RECORDED INFORMATION START
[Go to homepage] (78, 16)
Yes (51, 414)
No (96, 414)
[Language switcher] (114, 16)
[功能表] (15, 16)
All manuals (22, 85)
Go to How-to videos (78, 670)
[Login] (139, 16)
RECORDED INFORMATION END
→ **WORK REQUIRED**:
Transcribe all of the data so that each line matches the source exactly.

→ **OUTPUT**:
[Go to homepage] (78, 16)
Yes (51, 414)
No (96, 414)
[Language switcher] (114, 16)
[功能表] (15, 16)
All manuals (22, 85)
Go to How-to videos (78, 670)
[Login] (139, 16)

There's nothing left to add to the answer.